Pada bulan September, Bloomberg melaporkan bahwa CCI dan kepercayaan konsumen mengalami penurunan terbesar sejak awal tahun karena, “Ekspektasi orang Amerika terhadap ekonomi dan pasar kerja memburuk, menimbulkan risiko terhadap pengeluaran rumah tangga yang menopang pertumbuhan.”
Jika pengeluaran konsumen menurun, itu akan berdampak negatif pada pengecer, produsen, pembangun rumah, pembuat mobil, pemberi pinjaman hipotek, dan bank. Ini juga akan berdampak pada ekuitas karena pesimisme konsumen umumnya dilihat sebagai sinyal “jual” karena pengeluaran yang lemah membatasi pertumbuhan ekonomi.
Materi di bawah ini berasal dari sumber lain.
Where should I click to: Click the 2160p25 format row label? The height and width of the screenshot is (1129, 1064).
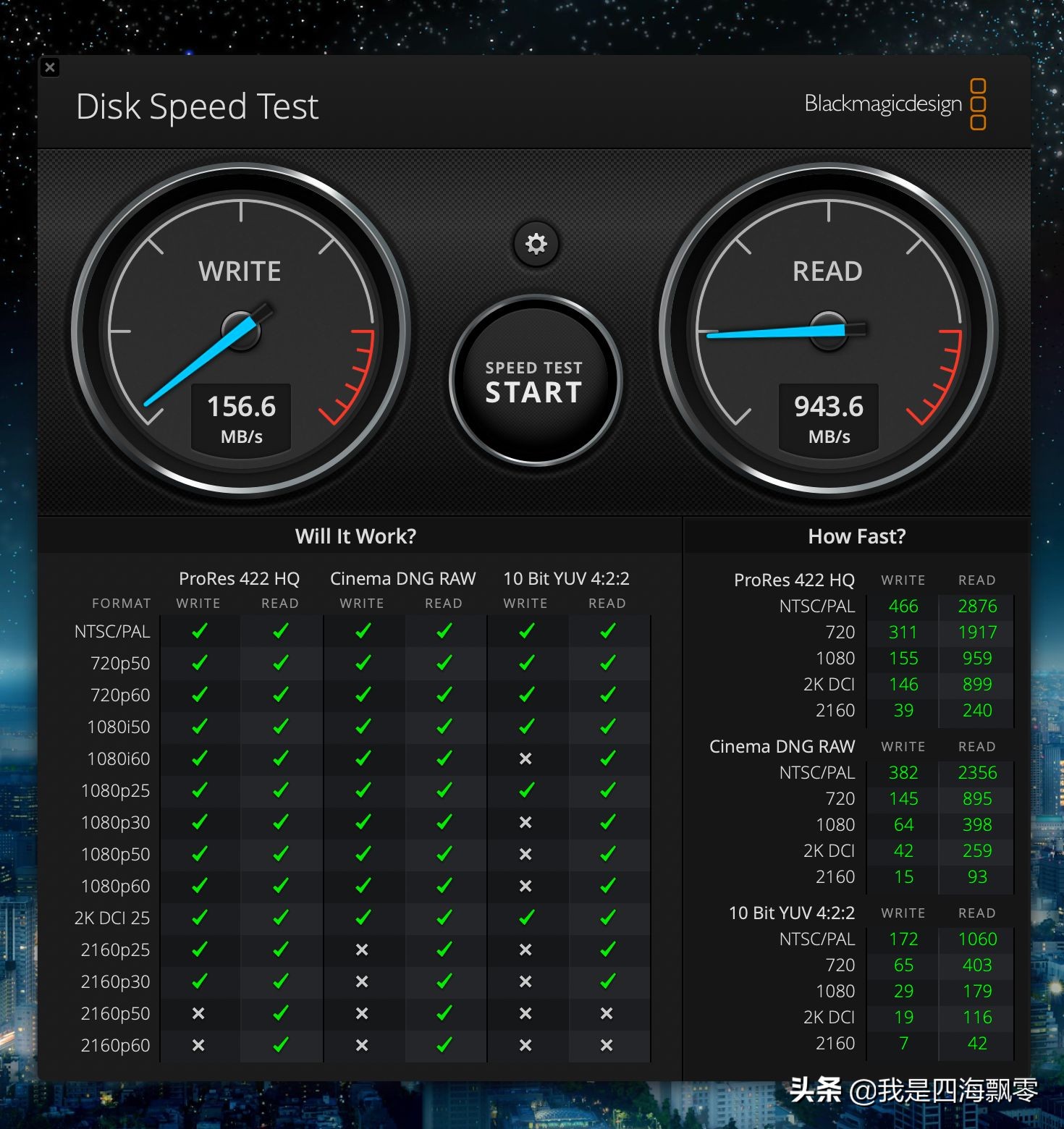pyautogui.click(x=114, y=950)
Sentimen konsumen adalah indikator ekonomi yang kritis—bahkan sedikit penurunan dalam pengeluaran dapat menyebabkan harga turun, aktivitas bisnis menurun, perekrutan melambat, dan laba anjlok. Dan begitu optimisme melemah, sulit untuk membalikkan keadaan, seperti yang diingatkan oleh William R. Emmons dari Federal Reserve Bank of St. Louis pada tahun 2012:
“Dapatkah konsumen Amerika terus menjadi mesin pertumbuhan ekonomi AS dan global seperti yang mereka lakukan selama beberapa dekade terakhir? Beberapa tren kuat menyarankan tidak, setidaknya untuk sementara. Sebaliknya, sumber permintaan baru, baik domestik maupun asing, diperlukan jika kita ingin mempertahankan tingkat pertumbuhan yang sehat. Sayangnya, ini tidak akan mudah karena pengeluaran konsumen merupakan bagian terbesar dari ekonomi kita, dan penggantinya—lebih banyak investasi, lebih banyak pengeluaran pemerintah, atau lebih banyak ekspor—tidak dapat ditingkatkan dengan cepat atau mungkin menciptakan konsekuensi yang tidak diinginkan sendiri. .”
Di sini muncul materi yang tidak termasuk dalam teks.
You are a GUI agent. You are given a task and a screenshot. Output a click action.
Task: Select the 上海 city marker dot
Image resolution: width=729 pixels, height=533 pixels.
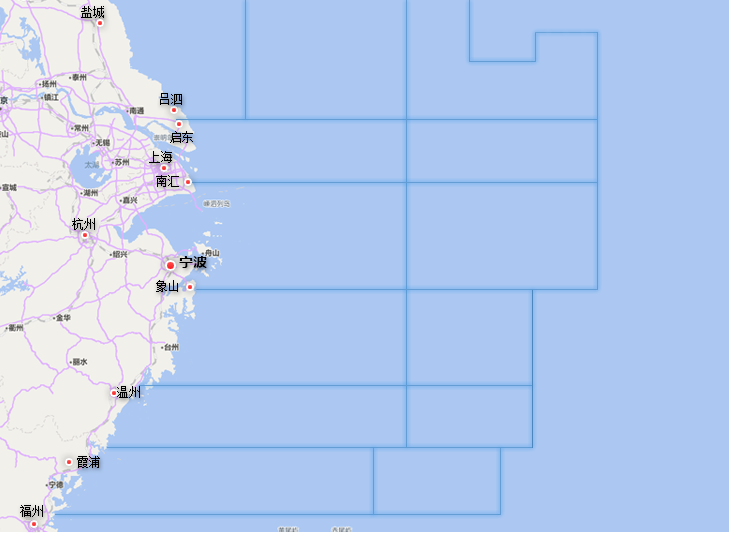tap(164, 168)
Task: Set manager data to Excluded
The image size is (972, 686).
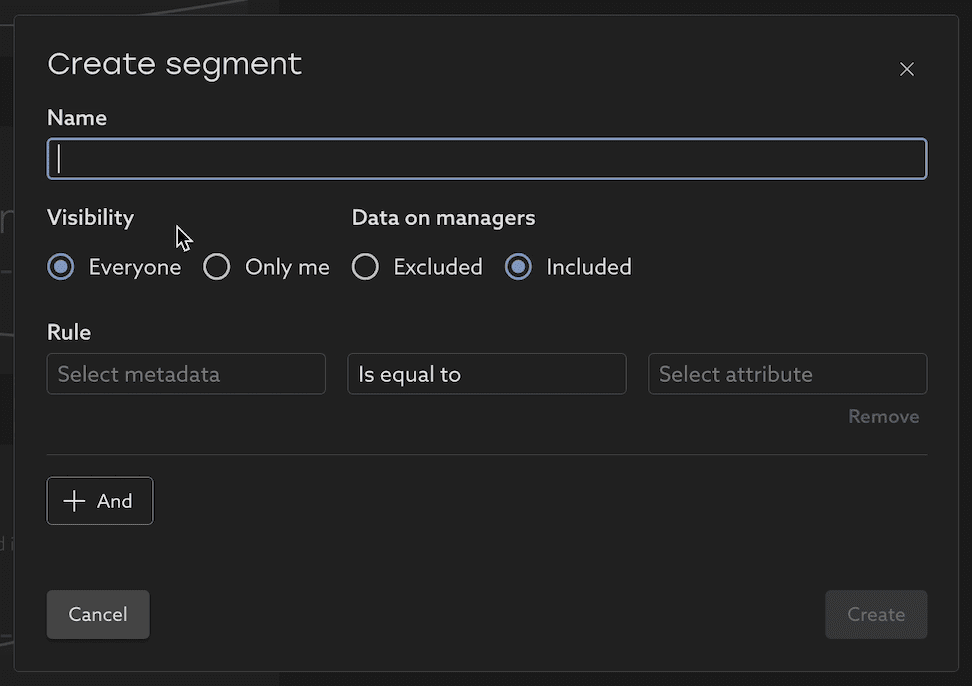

Jadi bagaimana perasaan kita semua? Kita yang mengingat sengatan tahun 2008 ketika sebagian besar nilai rumah kita menguap dan sebagian besar rekening pensiun kita hilang selalu sadar bahwa segala sesuatunya dapat berubah dengan cepat — atau pada laporan pekerjaan yang buruk atau pembacaan inflasi yang mengkhawatirkan. Namun kita menemukan diri kita dalam perang dagang yang merusak, kontraksi manufaktur yang berbahaya, dan penyelidikan pemakzulan yang memecah belah.
Mungkin sudah waktunya untuk melupakan apa yang “mereka” pikirkan dan mencari tahu bagaimana perasaan “kita”. Jika konsumen AS menjadi semakin tidak optimis, perlambatan ekonomi tampaknya semakin mungkin terjadi.
Jadi jika sentimen konsumen yang tergelincir memang merupakan sinyal jual Wall Street, diversifikasi dengan aset safe-haven pasti merupakan sinyal beli logam mulia.